Nel 2013 ho fatto un viaggio meraviglioso: due mesi e mezzo esplorando la Scandinavia in auto, e sono stato solo per quasi tutto il tempo. Un osservatore invisibile mi avrebbe colto ogni giorno assorto nei pensieri, in silenzio,ma io ero impegnato in una conversazione con la natura: una conversazione che non ha bisogno di parole.

Se domani dovessi partire…cosa metteresti metaforicamente nello zaino? E soprattutto partiresti nuovamente solo?

Non sarà perfetto né completo, ma nel mio metaforico zaino di viaggio ho già fatto pulizia da un po’ di tempo.

Porto sempre la prudenza, ma pochissime paure. Porto l’apertura mentale e lascio a casa i pregiudizi. Porto la curiosità e la capacità di osservare. Porto anche un po’ di spazio vuoto, in modo da riempirlo con quello che imparerò strada facendo.

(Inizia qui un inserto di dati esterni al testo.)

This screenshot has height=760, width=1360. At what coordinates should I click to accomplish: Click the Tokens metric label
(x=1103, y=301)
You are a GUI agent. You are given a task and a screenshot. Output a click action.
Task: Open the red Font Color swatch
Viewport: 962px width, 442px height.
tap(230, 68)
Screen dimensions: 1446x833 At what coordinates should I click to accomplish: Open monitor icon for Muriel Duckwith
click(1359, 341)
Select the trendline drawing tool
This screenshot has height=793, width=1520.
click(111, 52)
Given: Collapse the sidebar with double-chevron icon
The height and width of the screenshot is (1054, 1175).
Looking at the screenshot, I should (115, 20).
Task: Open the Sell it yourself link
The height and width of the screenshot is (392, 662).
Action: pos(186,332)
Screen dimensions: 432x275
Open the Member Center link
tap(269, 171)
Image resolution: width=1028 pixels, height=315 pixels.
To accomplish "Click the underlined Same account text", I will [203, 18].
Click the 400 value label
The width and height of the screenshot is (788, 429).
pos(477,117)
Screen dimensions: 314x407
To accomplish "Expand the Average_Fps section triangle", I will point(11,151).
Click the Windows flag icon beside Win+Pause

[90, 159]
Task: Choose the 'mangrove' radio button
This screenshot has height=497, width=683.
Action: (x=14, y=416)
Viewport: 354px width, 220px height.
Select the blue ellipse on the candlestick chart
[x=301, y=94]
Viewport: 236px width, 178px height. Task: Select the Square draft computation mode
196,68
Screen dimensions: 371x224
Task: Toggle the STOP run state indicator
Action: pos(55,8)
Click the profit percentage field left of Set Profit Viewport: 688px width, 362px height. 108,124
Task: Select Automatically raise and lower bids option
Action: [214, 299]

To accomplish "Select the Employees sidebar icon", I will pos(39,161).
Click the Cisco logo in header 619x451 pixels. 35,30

Ora però non viaggio più da solo: con me ci sono Lisa, la mia compagna, e Michele, il mio bambino.Porto qualcosa anche per loro, soprattutto per il più piccolo. Tanta voglia di mostrare, di stupire, di rispondere alle domande, di stimolare la curiosità, di sconfiggere le paure. Ma porto anche tanta voglia di ricordare le cose che Michele conosce d’istinto e di cui è custode, come tutti i bambini, ma che io ho dimenticato crescendo, come tutti gli adulti. Michele è un maestro, per me, quanto io lo sono per lui.

Dicevamo… se partirei da solo? In teoria sì, ma non so se ci riuscirei, adesso. Vi racconto questa: a marzo avevo un po’ di tempo libero, e ho prenotato un volo per il Portogallo, solo per me.Due giorni prima di partire ho guardato Michele, che sarebbe rimasto a casa, e mi è passata la voglia di andare. Credo che questo voglia dire che mi sono lasciato i viaggi solitari alle spalle, almeno per un po’.

Autopubblicazione, passaggio ad un editore importante come Rizzoli. I numeri parlano chiaro, le pagine che ho letto lo confermano: è nato uno scrittore…non puoi sottrarti allora alla domanda di rito. Quali progetti per il tuo futuro letterario? Puoi regalarci una piccola anticipazione?

Con“Sulla Strada Giusta” ho raccontato una parte importante della mia vita, mettendoci tutto quello che potevo. Qualcuno ha commentato dicendo che avrei potuto scrivere tre libri con quel materiale, ma io non ho fatto economia: volevo lasciare un segno. Per forza di cose non posso scrivere un “Sulla Strada Giusta 2”, non subito, almeno.Dovrei prima vivere altrettante esperienze.

Non mi dispiace, però.In tutta sincerità, nella mia vita non vorrei parlare solo di ricerca e felicità e tempo.Ho già detto molto di quello che dovevo dire, ora è il momento di scrivere un nuovo capitolo.La mia indole mi spingerebbe a scrivere narrativa,questo è sicuro.Ho sempre amato inventare nuovi mondi, nuove storie, e raccontarle.Non mi dispiace l’idea di scrivere qualcosa che sia più “d’intrattenimento”, pur mantenendo la mia identità nel farlo.

Il prossimo romanzo è già in cantiere, ed è un esemplare di questa nuova direzione. Sarà ambientato in una società del futuro, molto tecnologica. Per certi versi è una società utopica, quasi come vorrei che fosse. Le cose però non saranno proprio come sembrano…

Il risultato sarà un testo che darà spazio ad azione, amicizia, contrasti e persino a una buona vena romantica, ma che non tralascerà riflessioni importanti. Nonostante il cambio di prospettiva, credo che i lettori di “Sulla Strada Giusta” sapranno riconoscermi. Non diciamo altro, per adesso. Vedremo quanto delle mie intenzioni sarò riuscito a mettere su carta.